Nous remarquerons que l’originalité qui vient d’un plus grand perfectionnement de l’organisme peut toutefois avoir des inconvénients soit pour l’individu qui la possède, soit même pour l’humanité. Il est bon de devancer son siècle, mais il ne faut pas le devancer de beaucoup ; le sort des hommes de génie a été en général assez malheureux, quand les autres hommes n’étaient pas encore arrivés à un développement suffisant pour les comprendre : le mieux qui a pu leur arriver a été de passer pour fous, et d’exciter la risée de leurs contemporains.

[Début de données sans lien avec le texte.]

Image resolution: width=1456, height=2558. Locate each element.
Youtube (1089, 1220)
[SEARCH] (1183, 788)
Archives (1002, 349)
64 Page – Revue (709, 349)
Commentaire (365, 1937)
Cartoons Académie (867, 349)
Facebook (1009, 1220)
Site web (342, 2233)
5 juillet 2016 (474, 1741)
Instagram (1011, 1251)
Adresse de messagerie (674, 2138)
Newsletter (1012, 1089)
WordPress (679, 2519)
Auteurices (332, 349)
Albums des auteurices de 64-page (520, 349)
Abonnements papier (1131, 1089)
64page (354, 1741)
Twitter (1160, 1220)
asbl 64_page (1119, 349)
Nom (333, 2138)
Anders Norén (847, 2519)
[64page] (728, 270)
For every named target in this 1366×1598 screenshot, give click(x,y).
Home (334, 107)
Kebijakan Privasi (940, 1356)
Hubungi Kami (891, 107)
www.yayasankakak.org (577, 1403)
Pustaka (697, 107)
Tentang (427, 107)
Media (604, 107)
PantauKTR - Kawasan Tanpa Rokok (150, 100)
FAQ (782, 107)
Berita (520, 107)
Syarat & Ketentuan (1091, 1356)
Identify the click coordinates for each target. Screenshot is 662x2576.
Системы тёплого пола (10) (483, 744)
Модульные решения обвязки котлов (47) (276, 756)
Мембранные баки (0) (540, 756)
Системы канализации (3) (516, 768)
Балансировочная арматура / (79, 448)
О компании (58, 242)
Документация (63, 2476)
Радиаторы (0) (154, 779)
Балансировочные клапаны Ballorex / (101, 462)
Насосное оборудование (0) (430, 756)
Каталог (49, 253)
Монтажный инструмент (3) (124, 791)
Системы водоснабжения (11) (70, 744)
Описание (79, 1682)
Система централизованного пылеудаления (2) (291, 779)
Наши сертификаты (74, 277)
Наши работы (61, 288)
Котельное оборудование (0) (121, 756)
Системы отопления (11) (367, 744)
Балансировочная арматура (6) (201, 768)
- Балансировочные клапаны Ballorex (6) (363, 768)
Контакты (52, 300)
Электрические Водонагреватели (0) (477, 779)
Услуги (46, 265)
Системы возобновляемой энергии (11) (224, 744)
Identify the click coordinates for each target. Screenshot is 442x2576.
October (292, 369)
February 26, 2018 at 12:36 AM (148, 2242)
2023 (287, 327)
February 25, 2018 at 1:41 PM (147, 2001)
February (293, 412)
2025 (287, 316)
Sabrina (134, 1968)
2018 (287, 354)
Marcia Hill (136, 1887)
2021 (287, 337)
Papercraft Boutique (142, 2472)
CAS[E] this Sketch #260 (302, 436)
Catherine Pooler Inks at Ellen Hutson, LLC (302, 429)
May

L’émission prématurée de certaines idées peut du reste être funeste à la société, même quand l’idée est bonne ; une idée ne peut triompher que quand elle est adoptée par un nombre suffisant d’individus ; et cela exige un certain développement de l’intelligence moyenne de la société et en outre certaines circonstances favorables. Si l’idée se produit avant que le développement suffisant ait été atteint et dans des circonstances peu favorables, elle occasionnera des luttes, des conflits, et finira par être rejetée en provoquant une réaction en sens inverse, quitte à reparaître plus tard avec plus de force, et à triompher alors, si les circonstances ont changé. Pour ne citer qu’un exemple à l’appui de ce que nous disons quelques-unes des idées que la Révolution française a fait triompher en 1789 sont les mêmes que celles qui ont occasionné la Jacquerie en 1357. Pourquoi n’ont-elles pas triomphé alors ? Parce que la plupart des esprits n’étaient pas préparés aies recevoir ; parce que la féodalité était encore trop forte.

La seconde espèce d’originalité, quand elle ne se joint pas à la première, fait des hommes nuisibles ou insupportables ; nuisibles quand la bizarrerie de leur conformation développe chez eux les mauvais instincts, surtout quand ces hommes occupent un rang élevé dans la société (par exemple certains empereurs romains), insupportables ou tout au moins désagréables quand leur originalité ne porte que sur des côtés peu importants du caractère.

Nous ne dirons ici que quelques mots sur la folie et la démence ; les aliénés s’écartent de plus en plus du sens commun, chez eux non-seulement les sentiments et les idées, mais même les sensations diffèrent de celles de la plupart des hommes. Le sens commun peut être ainsi presque complètement anéanti ; cette différence entre les phénomènes mentaux des aliénés et ceux des autres hommes vient toujours d’une différence dans leurs organes, que cette différence soit produite par l’hérédité et l’adaptation, ou par une lésion accidentelle.